Which brings me to the next section of Dr Latham’s article. He reminds us that news outlets tell the reader what the reader wants. He says that journalism about GMOs nearly always fails to ask questions like, ‘Is the technology ready? Are the regulators competent? Why is it considered appropriate for industry to fund and conduct its own safety studies? What are the views of dissenting scientists?… [W]hen the reader is expected to believe that the agribusiness industry is operating a humanitarian enterprise, is it appropriate to leave out (or deny) the same industry’s historical record of intimidating farmers or manufacturing dangerous agricultural products and then denying and evading responsibility?…

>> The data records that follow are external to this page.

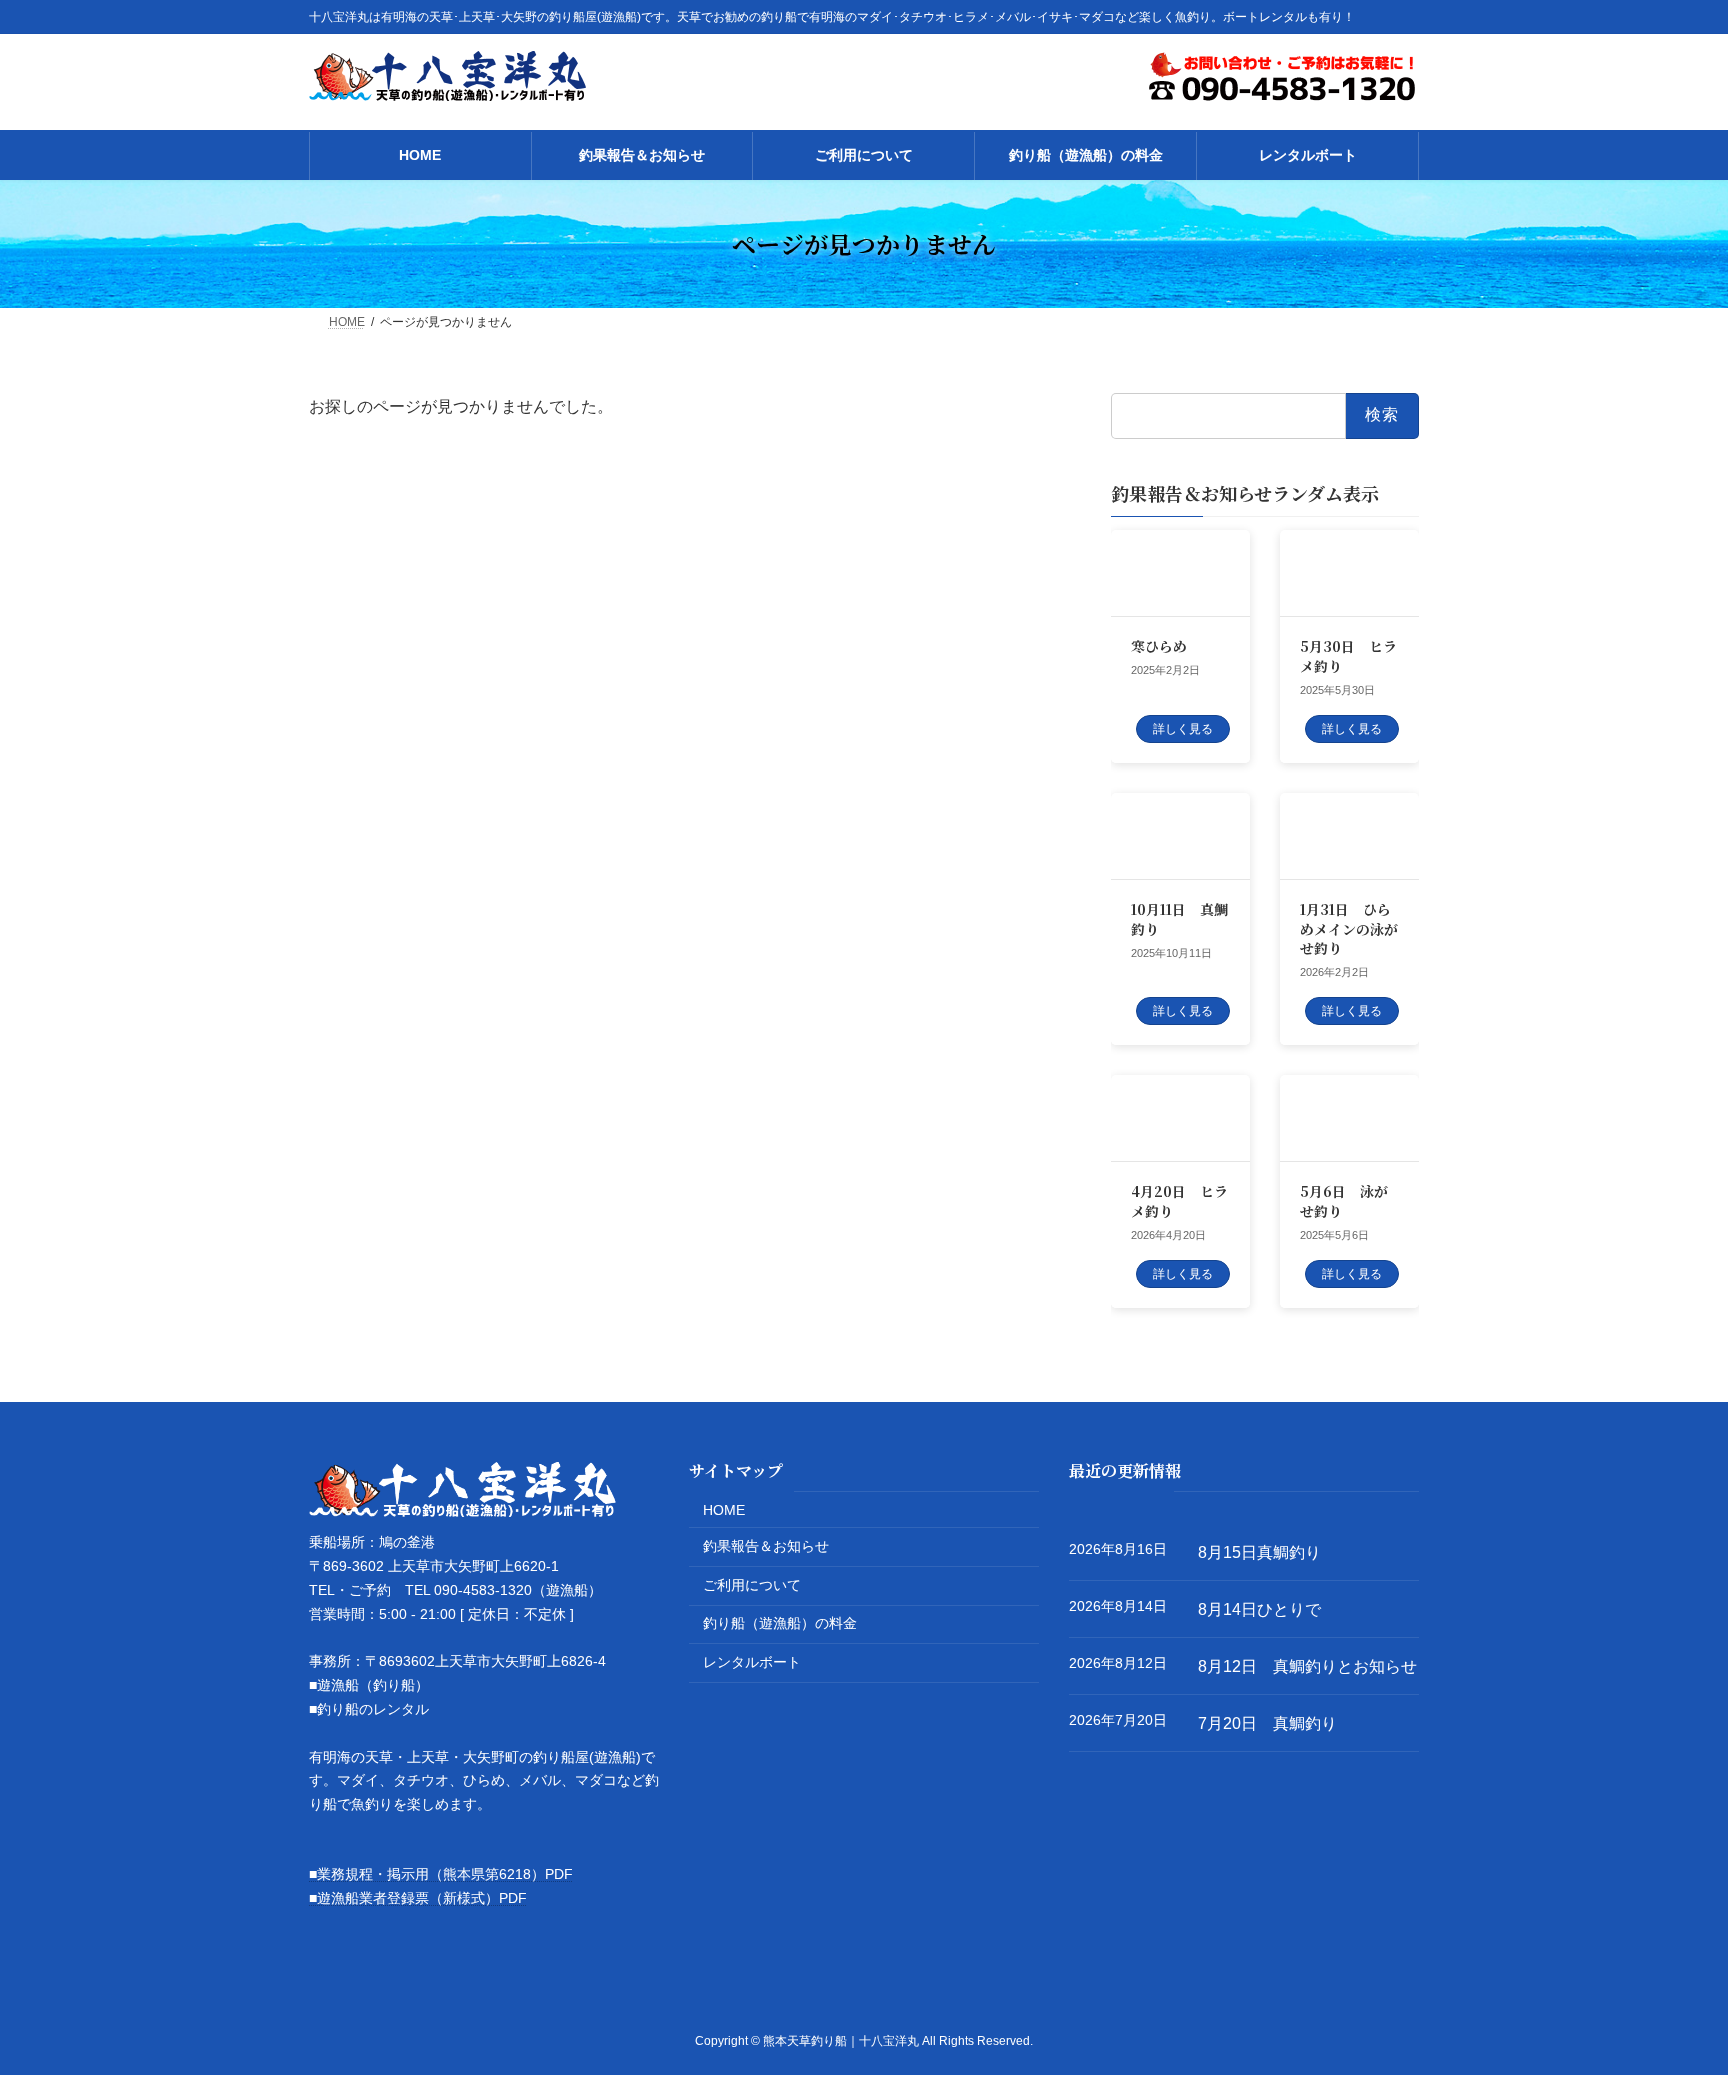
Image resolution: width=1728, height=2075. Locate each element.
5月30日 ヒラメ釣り (1348, 656)
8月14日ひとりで (1259, 1609)
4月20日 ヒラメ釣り (1179, 1201)
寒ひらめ (1159, 646)
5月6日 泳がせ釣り (1344, 1201)
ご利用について (752, 1585)
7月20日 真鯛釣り (1267, 1722)
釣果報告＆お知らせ (766, 1546)
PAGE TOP (1669, 1994)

‘The presumption seems to be that biotech seed developers can introduce at will almost any trait they choose… [but] all existing commercialised GMO crops are based on a very small number of conceptually simple modifications of conventionally-bred crops. These insect resistance and herbicide resistance traits are single genes and do not require complex understanding of, or deliberate interference with, existing biochemical pathways. In contrast, the new ‘humanitarian’ traits are (in often numerous ways) adventures into much less well understood areas of biology.’
Progress will always involve risks. But ordinary people must be allowed to know what risks are being taken.
Dr Latham goes into more detail about scientific misreporting about GM in the final section of his article. I quote him again. ‘Agribusiness is an industry whose financial success springs ultimately from building a technological treadmill and establishing monopoly control of agriculture. However, its products are invariably dispensable to agriculture and it struggles to develop new ones. Therefore, fakethroughs’ great value is to confirm, in the eyes of the world, the industry’s claim to be ethical, innovative, and essential to a sustainable future.’